___ Voci fornite ___
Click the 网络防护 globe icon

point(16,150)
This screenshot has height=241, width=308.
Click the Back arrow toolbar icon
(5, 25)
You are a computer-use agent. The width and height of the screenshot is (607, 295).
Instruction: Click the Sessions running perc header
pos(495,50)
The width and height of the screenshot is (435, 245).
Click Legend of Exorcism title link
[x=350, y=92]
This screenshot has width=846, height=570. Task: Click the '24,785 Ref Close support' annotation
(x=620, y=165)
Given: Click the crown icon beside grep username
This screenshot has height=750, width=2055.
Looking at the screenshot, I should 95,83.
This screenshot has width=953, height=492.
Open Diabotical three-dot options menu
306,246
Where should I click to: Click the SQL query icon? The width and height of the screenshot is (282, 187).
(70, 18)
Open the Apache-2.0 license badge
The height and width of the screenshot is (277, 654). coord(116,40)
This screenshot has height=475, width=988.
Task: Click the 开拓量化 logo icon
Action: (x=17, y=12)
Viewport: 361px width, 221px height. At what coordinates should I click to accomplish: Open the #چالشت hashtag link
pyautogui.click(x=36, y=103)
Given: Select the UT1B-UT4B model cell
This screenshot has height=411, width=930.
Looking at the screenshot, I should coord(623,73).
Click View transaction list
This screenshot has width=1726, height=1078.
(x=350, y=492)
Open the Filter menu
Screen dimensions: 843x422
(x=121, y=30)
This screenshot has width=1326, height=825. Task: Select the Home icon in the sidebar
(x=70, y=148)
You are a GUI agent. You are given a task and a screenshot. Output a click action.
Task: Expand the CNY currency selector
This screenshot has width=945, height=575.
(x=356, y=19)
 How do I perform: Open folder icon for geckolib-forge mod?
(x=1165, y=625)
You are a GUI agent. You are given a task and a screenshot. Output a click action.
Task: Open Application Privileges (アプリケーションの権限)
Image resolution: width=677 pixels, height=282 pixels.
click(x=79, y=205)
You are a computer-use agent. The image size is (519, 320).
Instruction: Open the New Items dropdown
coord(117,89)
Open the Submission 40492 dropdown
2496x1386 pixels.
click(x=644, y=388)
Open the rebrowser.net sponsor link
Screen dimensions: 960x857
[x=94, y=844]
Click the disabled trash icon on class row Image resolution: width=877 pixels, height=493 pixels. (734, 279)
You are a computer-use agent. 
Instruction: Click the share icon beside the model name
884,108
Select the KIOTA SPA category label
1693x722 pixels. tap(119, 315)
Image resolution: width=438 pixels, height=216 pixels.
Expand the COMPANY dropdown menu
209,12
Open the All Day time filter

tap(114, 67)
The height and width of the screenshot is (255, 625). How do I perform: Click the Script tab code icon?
___
### Scopo del compito
Conta le righe del materiale che contengono la stringa "resolution", tenendo conto di maiuscole e minuscole. Scrivi soltanto il numero.

### Esercizio svolto
3